Before the moment of her death, the former judo star had maintained her traditional presence in public activities.
The news of her death caused numerous expressions of sympathy and shock on social networks, as the sports press recalled her international career in various reviews.
Estela Rodríguez was born in Palma Soriano, Santiago de Cuba – the second most important province in the country – on November 12, 1967. She was an Olympic silver medalist in the super heavyweight division at the Barcelona 1992 and Atlanta 1996 Games.
Estela Rodríguez made history in world judo
Her first great international success came in 1989 when she won the gold medal at the World Championship in Belgrade, Yugoslavia. She was the first Cuban judoka to achieve that distinction.
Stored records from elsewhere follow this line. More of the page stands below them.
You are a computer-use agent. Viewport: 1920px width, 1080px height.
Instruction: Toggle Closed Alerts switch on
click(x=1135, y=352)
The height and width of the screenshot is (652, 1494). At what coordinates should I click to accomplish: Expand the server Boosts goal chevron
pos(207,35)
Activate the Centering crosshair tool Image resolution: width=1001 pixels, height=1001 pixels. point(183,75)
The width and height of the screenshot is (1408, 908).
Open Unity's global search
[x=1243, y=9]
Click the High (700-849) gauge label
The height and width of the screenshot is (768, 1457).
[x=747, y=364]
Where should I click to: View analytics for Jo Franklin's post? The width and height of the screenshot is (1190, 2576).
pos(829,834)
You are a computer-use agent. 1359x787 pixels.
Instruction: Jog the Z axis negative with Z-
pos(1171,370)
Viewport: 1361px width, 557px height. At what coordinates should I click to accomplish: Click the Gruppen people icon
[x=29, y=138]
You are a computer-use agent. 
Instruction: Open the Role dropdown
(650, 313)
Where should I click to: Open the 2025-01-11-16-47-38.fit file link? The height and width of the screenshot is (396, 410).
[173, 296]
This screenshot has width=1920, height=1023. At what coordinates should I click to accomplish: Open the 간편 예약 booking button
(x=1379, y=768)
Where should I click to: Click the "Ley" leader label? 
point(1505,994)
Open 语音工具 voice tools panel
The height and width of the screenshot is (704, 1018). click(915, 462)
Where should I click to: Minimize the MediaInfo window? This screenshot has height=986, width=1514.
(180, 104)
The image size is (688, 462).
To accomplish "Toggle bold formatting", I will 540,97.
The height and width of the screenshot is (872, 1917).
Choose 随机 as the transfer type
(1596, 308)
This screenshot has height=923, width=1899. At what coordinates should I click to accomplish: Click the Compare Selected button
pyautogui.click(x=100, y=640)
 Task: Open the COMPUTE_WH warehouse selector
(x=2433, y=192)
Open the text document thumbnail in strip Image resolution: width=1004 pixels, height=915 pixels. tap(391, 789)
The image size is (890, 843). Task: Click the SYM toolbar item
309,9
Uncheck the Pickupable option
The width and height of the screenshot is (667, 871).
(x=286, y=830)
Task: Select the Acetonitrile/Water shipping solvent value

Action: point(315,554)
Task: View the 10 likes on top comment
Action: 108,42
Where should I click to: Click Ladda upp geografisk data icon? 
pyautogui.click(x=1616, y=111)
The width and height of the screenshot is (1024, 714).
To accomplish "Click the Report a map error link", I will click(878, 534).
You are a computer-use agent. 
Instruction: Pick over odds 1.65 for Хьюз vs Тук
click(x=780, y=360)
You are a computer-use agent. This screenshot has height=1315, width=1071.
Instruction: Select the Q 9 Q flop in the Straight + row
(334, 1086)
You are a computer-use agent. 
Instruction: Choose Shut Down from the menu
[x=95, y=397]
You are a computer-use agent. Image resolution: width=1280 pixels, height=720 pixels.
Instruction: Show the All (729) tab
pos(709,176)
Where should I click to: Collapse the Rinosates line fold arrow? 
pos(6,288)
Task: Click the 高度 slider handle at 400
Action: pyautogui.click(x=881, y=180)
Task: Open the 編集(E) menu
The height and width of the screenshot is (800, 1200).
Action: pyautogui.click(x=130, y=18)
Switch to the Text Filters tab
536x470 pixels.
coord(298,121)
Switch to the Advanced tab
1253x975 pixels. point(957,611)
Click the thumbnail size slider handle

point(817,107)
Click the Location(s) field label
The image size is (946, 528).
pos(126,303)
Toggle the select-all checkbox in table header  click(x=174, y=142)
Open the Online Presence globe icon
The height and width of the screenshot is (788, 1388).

In total, Rodríguez won three world medals during her career.
In addition, Rodríguez also won four medals at the Pan American Games: two at Indianapolis 1987 (silver and bronze in the super heavyweight and open categories) and two gold medals at Havana 1991.
For this performance, the burly judoka, who was impressive for her height of more than 6 feet and 290 pounds, was proclaimed as the most outstanding athlete in those continental Games in her country.
A year later, the Cuban won her first Olympic medal in Barcelona. On July 27, 1992, the first day of the judo tournament at the Palau Blaugrana, Rodríguez debuted on the Catalan tatami with an ippon victory over the world bronze medalist, the Polish Beata Maksymowa.
In the same way, before the limit, she defeated the Thai Suyita Yompakdee and in the semifinals France’s Natalie Lupino, also world bronze medalist in 1991, by yuko (half a point). For the gold medal, in an oversight, she fell by ippon to the Chinese, Xiaoyang Zhuang.
When she got on the podium, she became the first Olympic medalist in her country and America. Women’s judo, after being a demonstration sport in Seoul 1988, became official on the Barcelona 1992 program.
Two days later, on July 29, her teammate, Odalys Revé, was crowned the first Olympic champion of the Americas by triumphing in the 66 kg over the Italian Emanuela Pierantozzi.
Four years later Rodríguez reappeared on the Olympic stage to repeat her silver medal feat in Atlanta.
In the first match, she beat the Indian Shah Coolí by ippon, then the South Korean Hyun Me Shun by wazzari (three-quarters of a point). In the quarterfinals she beat the Canadian Nancy Filteau by ippon, and in the semifinal she defeated, again, the Polish Maksymowa, by superiority.
In the final the Cuban was beaten by the Chinese Fuming Sun but this time only by a slight advantage.
After her retirement in 2001, Rodríguez was part of the coaching staff of the national teams and was currently training boys and girls in Havana.
Due to her merits, the brilliant judoka was included in the Pan American Confederation Hall of Fame.